With all of the major educational issues facing Milwaukee Public Schools, you may have wondered why the Milwaukee Journal Sentinel was running story after story, month after month, about one out-of-town trip by one African-American member of the Milwaukee School Board.
It's true that when times are tough, voters resent perks such as travel by elected officials. The idea of public officials spending taxpayers' money on "junkets" is a sure-fire, cheap headline.
It feeds the fire that national conventions and conferences frequently are held in resort cities or gambling capitals.
However, the trip last July by School Board member Charlene Hardin took place in Philadelphia, the butt of the famous joke: "First Prize: One week in Philadelphia. Second Prize: Two weeks in Philadelphia."
Although as a reporter I wrote my share of stories about junketing public officials, I always had qualms about whether stirring public resentment was the right thing to do. Anyone who covers Milwaukee politics knows extravagance is not our biggest problem. Our biggest problems are conservatism, parochialism and narrow-mindedness.
Having our leaders travel outside of Milwaukee to learn about best practices elsewhere or to hear experts discuss creative, progressive problem solving is worth the cost.
Of course, to benefit from such programs, a public official must actually attend the conference to which he or she has traveled.

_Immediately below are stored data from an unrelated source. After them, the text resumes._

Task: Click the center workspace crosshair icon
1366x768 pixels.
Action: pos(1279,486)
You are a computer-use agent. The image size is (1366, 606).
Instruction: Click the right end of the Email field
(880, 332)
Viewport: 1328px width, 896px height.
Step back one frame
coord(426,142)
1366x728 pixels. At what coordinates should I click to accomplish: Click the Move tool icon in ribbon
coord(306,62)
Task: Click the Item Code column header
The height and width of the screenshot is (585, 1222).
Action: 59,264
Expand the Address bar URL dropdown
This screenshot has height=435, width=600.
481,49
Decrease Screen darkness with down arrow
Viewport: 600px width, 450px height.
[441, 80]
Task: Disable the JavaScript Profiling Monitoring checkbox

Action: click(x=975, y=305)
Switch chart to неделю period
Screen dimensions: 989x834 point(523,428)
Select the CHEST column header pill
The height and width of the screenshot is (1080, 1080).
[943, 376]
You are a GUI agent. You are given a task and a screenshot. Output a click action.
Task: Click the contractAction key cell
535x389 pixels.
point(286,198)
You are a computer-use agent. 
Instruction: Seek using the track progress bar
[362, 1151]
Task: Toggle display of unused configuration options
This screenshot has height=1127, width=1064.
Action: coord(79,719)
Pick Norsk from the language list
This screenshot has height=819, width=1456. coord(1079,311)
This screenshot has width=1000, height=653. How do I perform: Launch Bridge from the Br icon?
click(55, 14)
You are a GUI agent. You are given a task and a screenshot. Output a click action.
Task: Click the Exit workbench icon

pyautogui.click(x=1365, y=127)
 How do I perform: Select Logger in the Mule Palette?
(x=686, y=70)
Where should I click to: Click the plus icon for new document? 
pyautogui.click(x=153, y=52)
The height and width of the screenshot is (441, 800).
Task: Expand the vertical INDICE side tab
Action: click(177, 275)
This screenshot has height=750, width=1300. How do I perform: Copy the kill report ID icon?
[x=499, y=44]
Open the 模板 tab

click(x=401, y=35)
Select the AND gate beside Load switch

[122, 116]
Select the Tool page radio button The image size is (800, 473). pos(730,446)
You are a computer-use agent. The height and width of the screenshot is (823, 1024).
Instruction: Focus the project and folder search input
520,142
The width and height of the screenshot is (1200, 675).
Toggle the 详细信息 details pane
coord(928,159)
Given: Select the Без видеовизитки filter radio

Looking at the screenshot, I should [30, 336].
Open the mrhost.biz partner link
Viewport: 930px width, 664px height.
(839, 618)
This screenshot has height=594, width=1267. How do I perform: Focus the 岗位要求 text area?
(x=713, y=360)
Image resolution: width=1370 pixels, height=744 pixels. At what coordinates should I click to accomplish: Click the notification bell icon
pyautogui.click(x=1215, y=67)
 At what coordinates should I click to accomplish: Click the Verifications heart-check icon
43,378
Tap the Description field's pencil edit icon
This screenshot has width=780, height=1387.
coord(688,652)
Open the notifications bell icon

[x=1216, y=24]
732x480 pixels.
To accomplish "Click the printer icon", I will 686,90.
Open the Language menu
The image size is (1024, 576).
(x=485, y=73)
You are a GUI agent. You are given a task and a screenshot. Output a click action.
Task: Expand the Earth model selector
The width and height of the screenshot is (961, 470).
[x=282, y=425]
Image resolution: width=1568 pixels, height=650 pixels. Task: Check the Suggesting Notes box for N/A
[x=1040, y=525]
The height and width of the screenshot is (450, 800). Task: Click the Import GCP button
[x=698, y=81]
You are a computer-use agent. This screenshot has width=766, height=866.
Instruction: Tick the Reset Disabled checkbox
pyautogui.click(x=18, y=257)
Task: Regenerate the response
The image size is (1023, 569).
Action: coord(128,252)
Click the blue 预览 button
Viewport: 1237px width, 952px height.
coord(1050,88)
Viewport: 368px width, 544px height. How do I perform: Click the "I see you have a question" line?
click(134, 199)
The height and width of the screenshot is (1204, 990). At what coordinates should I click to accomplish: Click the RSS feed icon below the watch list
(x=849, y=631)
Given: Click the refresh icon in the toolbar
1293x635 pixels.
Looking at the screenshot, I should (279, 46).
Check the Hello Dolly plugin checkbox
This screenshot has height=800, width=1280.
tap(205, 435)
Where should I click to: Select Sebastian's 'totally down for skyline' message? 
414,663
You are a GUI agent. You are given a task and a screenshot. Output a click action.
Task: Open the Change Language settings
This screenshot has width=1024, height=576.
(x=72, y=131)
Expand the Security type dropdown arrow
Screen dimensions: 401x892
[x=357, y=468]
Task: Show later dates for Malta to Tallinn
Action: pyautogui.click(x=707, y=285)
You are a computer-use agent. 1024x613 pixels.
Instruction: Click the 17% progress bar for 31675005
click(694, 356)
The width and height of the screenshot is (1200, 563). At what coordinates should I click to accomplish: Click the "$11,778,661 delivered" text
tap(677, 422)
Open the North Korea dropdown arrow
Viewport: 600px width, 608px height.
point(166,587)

That was one of the issues about Hardin's Philadelphia trip. But there are also questions about the source of the accusation. The conference was the National Association of School Safety & Law Enforcement Officers. Peter Pochowski, executive director of the national association, said he didn't see Hardin at the conference.
What the Journal Sentinel never reported, however, was that Hardin and Pochowski have a history that could have colored his story.
Pochowski is a former Milwaukee police officer and the former safety director for Milwaukee Public Schools. Pochowski was at the center of one of the biggest controversies over Milwaukee school discipline-and his most vociferous opponent was Hardin.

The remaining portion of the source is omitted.